Kaldığım yer ağırlaştırılmış müebbetler için yapılmış bir yer değil aslında. Disiplin cezaları için yapılan hücrelerde kalıyorum. Hücreden havalandırmaya direk kapı açılması gerekiyor. Ama yok. Havalandırma hak olmaktan çıkıyor. Çünkü çıkarken her defasında aranmak durumunda kalıyorsunuz. Ve havalandırmaya kitleniyorsunuz. Mesela sağanak bastırdığında gardiyanlara sesinizi ulaştırıp sizi içeri alana kadar, sırılsıklam oluyorsunuz. Direk kapı açılsa böyle bir durum olmayacak. Yada kahvaltı/yemeği dışarda yemek isterseniz, masanızı çekip güneşte çalışmak isterseniz, her defasında masa çıkarmak zorundasınız. Bu da gardiyanların keyfine kalmış, masa çıkarmanıza izin vermeyebilir.

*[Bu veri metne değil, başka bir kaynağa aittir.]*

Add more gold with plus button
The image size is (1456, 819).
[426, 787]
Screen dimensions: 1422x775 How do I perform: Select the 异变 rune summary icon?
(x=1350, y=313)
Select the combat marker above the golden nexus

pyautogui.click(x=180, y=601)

Kaldığım yerin içine güneş girmiyor. 11 m²’lik bir alan zaten. Bir kısmı eşyalarla dolu 2-3 m²’lik alan kalıyor kullanabildiğin. Mutfağı yok, banyo ve tuvaleti hem lavabo hem mutfak olarak kullanmak zorundayım. Havalandırma sistemi de yok, görüntüde bir mazgal var banyoda. Ama ne işe yarıyor bilmiyorum. Banyodan sonra içerde nem kalmasın diye birkaç saat penceremi açık tutuyorum. Yazın sorun olmuyor. Ama kışın hava soğuk. O yüzden kışı genelde hasta olarak geçiriyorum.


Soru: Hakların neler? İdari, mimari, hukuki… Ne kadarını, hangi koşullarda kullanabiliyorsun?

D.Akman: İkinci soruda anlattığım fark, varolan hakları da bir miktar belirliyor. Bunlara ek olarak:

  • Günlük havalandırma sürem 1 saat. Ama bu asgari olarak belirleniyor. Yani arttırılma ihtimali var. Ağırlaştırılmışlarla ilgili her şey İdare Gözlem Kurulunun iki dudağı arasında. Herhangi bir gerekçeyle bunu arttırmayabilir. Keza 3,5 yıldır arttırmıyor. Bana ‘disiplin cezan var’ diye, cezası olmayana, ‘zamanında eylem yapmıştın’ diye, adlilere ‘yer yok’ diye verilmiyor bu hak.
  • Yine kütüphane, spor, kurs vb. faaliyetlere aynı bölümde kaldığın arkadaşlarınla çıkma hakkın var. P-C tutsakları olarak bizler, tretmana bağlı olduğu için çıkmıyoruz. Ama bu hapihanede bunlar, çıkacak olanlara da verilmiyor.
  • Havalandırmaya da beraber çıkabilme hakkımız var. Bir top verdiler ama oynayacak insan yok, beraber çıkarmıyorlar.
  • Sohbet hakkı bugüne kadar ağırlaştırılmışlar için uygulanmadı. Fakat sohbeti düzenleyen genelgede bunun aksi yönünde bir hüküm yok, o nedenle uygulanabilir.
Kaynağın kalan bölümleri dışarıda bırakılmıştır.